When choosing a legal structure for a business in Switzerland, two popular options are the Limited Liability Company (LLC) and the Public Limited Company (PLC), but with important differences. While these two entities share several similarities, there are some key differences that business owners should be aware of. Below is a summary of the most important distinctions.

The Main Differences Between an LLC and a PLC

Key Differences Between LLC and PLC

1. Minimum Capital Requirement and Payment

  • LLC: The capital stock of an LLC is CHF 20,000, which must be fully paid up upon incorporation.
  • PLC: The capital stock for a PLC is CHF 100,000, with the option to pay up only 20%, as long as the amount exceeds CHF 50,000. This allows more flexibility in fund-raising while maintaining solvency.

2. Minimum Nominal Value of Shares

  • LLC: The minimum nominal value for shares is CHF 100.
  • PLC: Shares in a PLC currently have a minimum nominal value of 1 cent.
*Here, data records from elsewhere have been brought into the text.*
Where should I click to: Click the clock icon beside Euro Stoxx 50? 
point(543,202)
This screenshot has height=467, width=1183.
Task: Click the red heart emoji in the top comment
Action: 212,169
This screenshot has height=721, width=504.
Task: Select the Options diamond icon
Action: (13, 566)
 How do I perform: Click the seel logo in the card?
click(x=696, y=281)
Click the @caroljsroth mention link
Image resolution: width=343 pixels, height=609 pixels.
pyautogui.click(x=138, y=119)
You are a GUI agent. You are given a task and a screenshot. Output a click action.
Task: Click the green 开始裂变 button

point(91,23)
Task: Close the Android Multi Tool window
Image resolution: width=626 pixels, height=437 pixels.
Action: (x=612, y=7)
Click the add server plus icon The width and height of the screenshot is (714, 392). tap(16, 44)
However, from 1 January 2023, this lower limit will be abolished, allowing values higher than zero.

3. Shareholder Obligations

  • LLC: Shareholders may be subject to additional obligations, such as statutory ancillary performance or non-compete agreements.
  • PLC: Shareholders are only legally required to pay up their shares and are not subject to additional obligations.

4. Capital Increase

  • LLC: Only ordinary capital increases are permitted.
  • PLC: In a PLC, capital may be increased through ordinary, authorised, or conditional increases. From 1 January 2023, a capital fluctuation band will be introduced, adding more flexibility.

5. Management Structure

  • LLC: Follows a principle of self-organisation, where the partners typically manage the company.
  • PLC: Management is vested in the board of directors, with shareholders having no direct management responsibilities.

6. Anonymity of Shareholders

  • LLC: Shareholders’ names, domiciles, and share values are published in the commercial register, making share transfers public.
  • PLC: Shareholders in a PLC can remain anonymous, and shares can be transferred without involving the commercial register.

7. Transfer of Shares

  • LLC: The transfer of shares must be recorded in the commercial register, and may require consent from other shareholders.
  • PLC: Share transfers are more flexible and can be done without the intervention of the commercial register.

8. Exclusion of Shareholders

  • LLC: It is possible to exclude a partner via legal action.
  • PLC: Shareholders generally cannot be excluded from the company.